Introduction
L’accélération de l’action militaire dans le conflit malien, avec le déclenchement
de l’opération Serval, le 11 janvier 2013, la mise en place de la Mission internationale
de soutien au Mali sous conduite africaine (MISMA), et les préparatifs en vue d’une
mission des Nations Unies, induisent de nouvelles dynamiques sécuritaires en
Afrique de l’Ouest et au-delà. Désormais, sur le champ de bataille de la région
sahélo-saharienne, les pays contributeurs de troupes ou soutenant l’intervention
militaire s’exposent à des menaces de différentes natures. Cette situation soulève
des inquiétudes, aussi bien dans les cercles religieux, politiques que sécuritaires. Dans
nombre de pays de la sous-région, on s’interroge quant au niveau de préparation des
services et forces de sécurité pour faire face à la menace terroriste et aux possibles
connexions entre l’« internationale jihadiste » qui a pris racine dans le Sahel et des
groupes radicaux actifs ou dormants dans les différents pays.
Au plan géographique, le Sénégal est un continuum de l’espace sahélo-saharien. Des
ressortissants sénégalais, pour certains des candidats malheureux à l’immigration, ont
été signalés dans les rangs des jihadistes au Mali, pays de transit vers l’Europe pour de
nombreux migrants clandestins1. Sur le plan sociologique, il y a eu un brassage culturel
des populations maliennes et sénégalaises que l’Histoire a réunies une première fois
au sein de l’empire du Mali puis, au début des indépendances, dans la Fédération du
Mali.

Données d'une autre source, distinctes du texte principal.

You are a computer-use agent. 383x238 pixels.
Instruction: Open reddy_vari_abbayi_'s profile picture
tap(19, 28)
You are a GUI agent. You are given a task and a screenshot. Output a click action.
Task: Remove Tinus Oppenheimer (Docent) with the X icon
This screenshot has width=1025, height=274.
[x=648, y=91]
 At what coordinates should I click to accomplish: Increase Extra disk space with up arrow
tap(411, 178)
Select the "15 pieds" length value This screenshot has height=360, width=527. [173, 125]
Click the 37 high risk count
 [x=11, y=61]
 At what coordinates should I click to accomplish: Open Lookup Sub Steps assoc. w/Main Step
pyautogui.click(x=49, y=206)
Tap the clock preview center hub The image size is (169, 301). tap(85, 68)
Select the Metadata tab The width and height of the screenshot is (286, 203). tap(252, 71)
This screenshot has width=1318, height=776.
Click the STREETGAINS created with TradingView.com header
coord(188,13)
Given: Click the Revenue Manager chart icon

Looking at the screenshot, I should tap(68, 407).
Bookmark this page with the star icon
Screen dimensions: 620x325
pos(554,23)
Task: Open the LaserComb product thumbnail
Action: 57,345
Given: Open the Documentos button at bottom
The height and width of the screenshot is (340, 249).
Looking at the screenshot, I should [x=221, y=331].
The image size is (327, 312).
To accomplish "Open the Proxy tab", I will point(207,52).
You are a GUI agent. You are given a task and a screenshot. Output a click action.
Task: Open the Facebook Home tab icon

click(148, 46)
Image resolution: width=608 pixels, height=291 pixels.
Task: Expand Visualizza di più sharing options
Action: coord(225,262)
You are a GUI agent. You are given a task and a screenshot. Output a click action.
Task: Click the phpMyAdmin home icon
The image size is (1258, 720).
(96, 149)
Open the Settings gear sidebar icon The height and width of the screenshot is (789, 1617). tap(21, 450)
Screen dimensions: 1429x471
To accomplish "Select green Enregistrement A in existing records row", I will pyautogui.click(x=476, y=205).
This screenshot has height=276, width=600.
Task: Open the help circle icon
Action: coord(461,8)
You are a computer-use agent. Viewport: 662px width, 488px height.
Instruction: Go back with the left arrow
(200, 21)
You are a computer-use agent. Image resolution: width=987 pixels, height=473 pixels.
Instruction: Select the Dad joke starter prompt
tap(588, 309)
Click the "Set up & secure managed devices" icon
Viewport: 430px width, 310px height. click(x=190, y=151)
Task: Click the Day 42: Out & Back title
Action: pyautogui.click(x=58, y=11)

L’islam est un autre vecteur qui rapproche ces deux nations. L’itinéraire d’El Hadj
Oumar Tall au Mali, de Nioro aux falaises de Bangadiara, est jalonné de foyers religieux
de la Tidjaniya. Les adeptes de la Qâdiriyya Kuntiyya de Tombouctou sont de la même
famille confrérique que les disciples de Ndiassane (près de Tivaouane au Sénégal).
De nombreux Maliens assistent chaque année au Gamou, pèlerinage organisé par
cette confrérie pour la célébration de la naissance du prophète de l’Islam, Mohamed.
Dans une telle configuration sociologique et culturelle, on peut légitimement se
demander si le Sénégal, pays voisin du Mali, fortement islamisé et traversé par de
nombreux courants notamment salafistes et wahhabites, de surcroît contributeur
de troupes à la MISMA, est directement menacé ou s’il peut également devenir
un théâtre d’opérations ou une zone de repli. Le présent rapport s’interroge en
particulier sur l’existence de mouvances religieuses radicales au Sénégal qui
pourraient entreprendre des actions violentes à la faveur du contexte régional
et de circonstances imprévisibles.
Sur le plan méthodologique, cette étude préliminaire repose sur une veille
médiatique, sur des entrevues semi-structurées avec les acteurs et sur une enquête
d’opinion publique reposant sur 400 questionnaires, menée en février et mars 2013
à Dakar et dans sa banlieue, dans la ville et le département de Saint-Louis ainsi qu’à
Thiès et à Mbour. Étant donné la difficulté de mesurer un phénomène comme le
radicalisme, l’approche retenue a été celle d’une analyse qualitative des discours
recueillis dans le cadre des entretiens et des questionnaires.